◆ Given problem A ◆
Decide whether each statement agrees with the passage on company values and culture below, answering yes or no and quoting the words of the passage that settle it. (i) The Indeed article on culture and values was published in 2021. (ii) Employees voted to choose the wording of the added value. (iii) Leadership wrote the company's values without input from employees.
◆ Given problem B ◆
From the passage on company values and culture below, reproduce the stretch from "Company values vs." through "culture you want." word for word.

◆ Text ◆

All of these ideas are true and for the most part, many of the articles are missing the real point. 

Company values vs. company culture

Many of my colleagues are involved in organizational development focusing on facilitating soft skills for leadership. For many of us, helping leaders target and maintain a stable organizational culture is a moving target. What we decided is there is one reason why everyone needs to stop worrying about culture, it’s the same reason why we do worry about culture and that is, people. 

Indeed’s editorial team in an article published in 2021 did a good job identifying the differences between culture and values in an article titled: Culture vs. Values: What’s the Difference? (With Examples). In the article, the editorial team defined a company’s values as the guiding principles that have a direct effect on the company’s culture. 

What this means is if you want a certain type of culture make sure the company values are the foundation of the culture you want. 

I recently worked for an organization that had some of the best and most easily understood values I had seen in a long time. Seven values were written by the employees, with guidance from leadership. There were six values but last year they added one more to further support the foundation of their culture. The company had a team of employees write the value in several different ways. The value was submitted to all the employees to vote on the verbiage that made the best statement.

◆ Provided records ◆
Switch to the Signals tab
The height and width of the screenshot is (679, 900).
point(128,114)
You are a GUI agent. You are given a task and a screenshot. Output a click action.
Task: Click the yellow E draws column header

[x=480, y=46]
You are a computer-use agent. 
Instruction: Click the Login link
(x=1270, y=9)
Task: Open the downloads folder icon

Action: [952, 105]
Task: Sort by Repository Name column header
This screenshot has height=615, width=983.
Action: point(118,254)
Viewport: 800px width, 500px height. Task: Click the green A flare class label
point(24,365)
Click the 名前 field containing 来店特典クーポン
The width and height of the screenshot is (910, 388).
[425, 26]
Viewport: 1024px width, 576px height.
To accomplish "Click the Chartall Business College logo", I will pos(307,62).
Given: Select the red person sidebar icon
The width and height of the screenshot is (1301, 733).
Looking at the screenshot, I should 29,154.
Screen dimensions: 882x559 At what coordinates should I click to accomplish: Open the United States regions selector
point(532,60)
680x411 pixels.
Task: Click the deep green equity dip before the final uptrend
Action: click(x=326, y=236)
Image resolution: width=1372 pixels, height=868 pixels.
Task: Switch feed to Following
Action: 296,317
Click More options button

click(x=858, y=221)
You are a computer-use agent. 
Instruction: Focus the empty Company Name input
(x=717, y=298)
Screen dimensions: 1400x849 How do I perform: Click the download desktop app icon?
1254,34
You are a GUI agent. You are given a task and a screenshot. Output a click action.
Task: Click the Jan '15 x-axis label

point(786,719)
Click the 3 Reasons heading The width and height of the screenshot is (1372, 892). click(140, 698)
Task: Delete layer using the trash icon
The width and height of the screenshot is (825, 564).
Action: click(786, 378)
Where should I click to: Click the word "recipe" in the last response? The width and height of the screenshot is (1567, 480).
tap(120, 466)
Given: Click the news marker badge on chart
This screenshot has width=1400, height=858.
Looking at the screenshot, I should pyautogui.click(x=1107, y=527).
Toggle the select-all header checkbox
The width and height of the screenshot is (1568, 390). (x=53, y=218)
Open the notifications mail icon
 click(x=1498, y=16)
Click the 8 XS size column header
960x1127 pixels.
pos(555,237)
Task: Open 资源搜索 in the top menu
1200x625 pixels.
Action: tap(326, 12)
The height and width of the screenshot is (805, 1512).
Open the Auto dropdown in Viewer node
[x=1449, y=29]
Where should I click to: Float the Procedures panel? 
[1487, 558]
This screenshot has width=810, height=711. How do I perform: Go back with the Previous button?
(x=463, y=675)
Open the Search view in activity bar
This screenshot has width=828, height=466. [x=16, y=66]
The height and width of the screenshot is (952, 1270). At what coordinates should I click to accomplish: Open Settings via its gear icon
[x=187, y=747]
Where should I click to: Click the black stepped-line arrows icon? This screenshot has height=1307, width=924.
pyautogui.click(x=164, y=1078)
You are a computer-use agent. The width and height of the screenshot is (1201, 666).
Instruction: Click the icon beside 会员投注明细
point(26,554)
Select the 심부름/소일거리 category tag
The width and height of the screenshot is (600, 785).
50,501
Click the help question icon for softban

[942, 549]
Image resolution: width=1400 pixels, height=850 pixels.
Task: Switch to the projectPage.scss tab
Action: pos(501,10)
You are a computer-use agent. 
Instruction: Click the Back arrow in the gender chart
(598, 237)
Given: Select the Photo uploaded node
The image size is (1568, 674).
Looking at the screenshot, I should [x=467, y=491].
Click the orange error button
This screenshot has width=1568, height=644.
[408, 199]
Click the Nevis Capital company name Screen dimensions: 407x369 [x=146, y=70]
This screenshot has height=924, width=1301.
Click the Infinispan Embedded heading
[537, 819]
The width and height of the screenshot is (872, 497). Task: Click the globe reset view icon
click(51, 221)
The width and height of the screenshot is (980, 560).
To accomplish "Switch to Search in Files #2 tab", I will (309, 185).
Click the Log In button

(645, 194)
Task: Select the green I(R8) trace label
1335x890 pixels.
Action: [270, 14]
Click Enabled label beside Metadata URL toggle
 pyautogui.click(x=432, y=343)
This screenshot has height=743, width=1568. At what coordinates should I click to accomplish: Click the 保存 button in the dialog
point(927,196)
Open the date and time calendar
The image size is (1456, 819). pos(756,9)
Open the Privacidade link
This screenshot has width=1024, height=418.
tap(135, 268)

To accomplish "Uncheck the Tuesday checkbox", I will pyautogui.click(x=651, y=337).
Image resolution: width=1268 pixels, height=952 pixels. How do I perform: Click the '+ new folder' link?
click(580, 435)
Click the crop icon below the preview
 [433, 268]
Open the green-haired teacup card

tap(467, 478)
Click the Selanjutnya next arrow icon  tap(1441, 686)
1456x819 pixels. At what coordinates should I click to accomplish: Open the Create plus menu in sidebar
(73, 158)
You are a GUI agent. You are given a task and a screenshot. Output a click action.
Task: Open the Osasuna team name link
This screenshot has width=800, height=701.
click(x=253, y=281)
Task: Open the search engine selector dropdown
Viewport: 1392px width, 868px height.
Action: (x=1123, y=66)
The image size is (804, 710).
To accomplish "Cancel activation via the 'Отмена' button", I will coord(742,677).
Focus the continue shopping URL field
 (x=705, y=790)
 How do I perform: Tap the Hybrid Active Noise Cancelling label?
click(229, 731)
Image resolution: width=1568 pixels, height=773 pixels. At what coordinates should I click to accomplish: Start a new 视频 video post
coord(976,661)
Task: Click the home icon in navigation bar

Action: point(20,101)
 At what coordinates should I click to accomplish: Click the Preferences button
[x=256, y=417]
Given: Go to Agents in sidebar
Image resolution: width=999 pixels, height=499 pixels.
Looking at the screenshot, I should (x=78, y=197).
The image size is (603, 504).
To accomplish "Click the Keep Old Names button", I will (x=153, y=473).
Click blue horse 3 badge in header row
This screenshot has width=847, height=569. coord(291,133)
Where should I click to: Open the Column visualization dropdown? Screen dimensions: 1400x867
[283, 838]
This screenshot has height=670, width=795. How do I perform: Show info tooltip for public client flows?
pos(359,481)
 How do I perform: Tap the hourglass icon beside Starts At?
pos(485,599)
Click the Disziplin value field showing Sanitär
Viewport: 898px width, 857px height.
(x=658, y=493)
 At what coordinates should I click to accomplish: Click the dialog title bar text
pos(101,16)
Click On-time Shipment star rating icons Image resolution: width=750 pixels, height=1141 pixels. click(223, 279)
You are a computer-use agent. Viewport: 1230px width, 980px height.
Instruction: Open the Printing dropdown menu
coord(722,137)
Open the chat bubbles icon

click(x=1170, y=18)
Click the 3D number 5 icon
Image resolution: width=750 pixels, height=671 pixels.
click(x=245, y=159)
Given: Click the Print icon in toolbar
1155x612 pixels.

◆ Full response A ◆
(i) Yes: "Indeed’s editorial team in an article published in 2021"
(ii) Yes: "The value was submitted to all the employees to vote on the verbiage that made the best statement."
(iii) No: "Seven values were written by the employees, with guidance from leadership."

◆ Full response B ◆
Company values vs. company culture

Many of my colleagues are involved in organizational development focusing on facilitating soft skills for leadership. For many of us, helping leaders target and maintain a stable organizational culture is a moving target. What we decided is there is one reason why everyone needs to stop worrying about culture, it’s the same reason why we do worry about culture and that is, people. 

Indeed’s editorial team in an article published in 2021 did a good job identifying the differences between culture and values in an article titled: Culture vs. Values: What’s the Difference? (With Examples). In the article, the editorial team defined a company’s values as the guiding principles that have a direct effect on the company’s culture. 

What this means is if you want a certain type of culture make sure the company values are the foundation of the culture you want.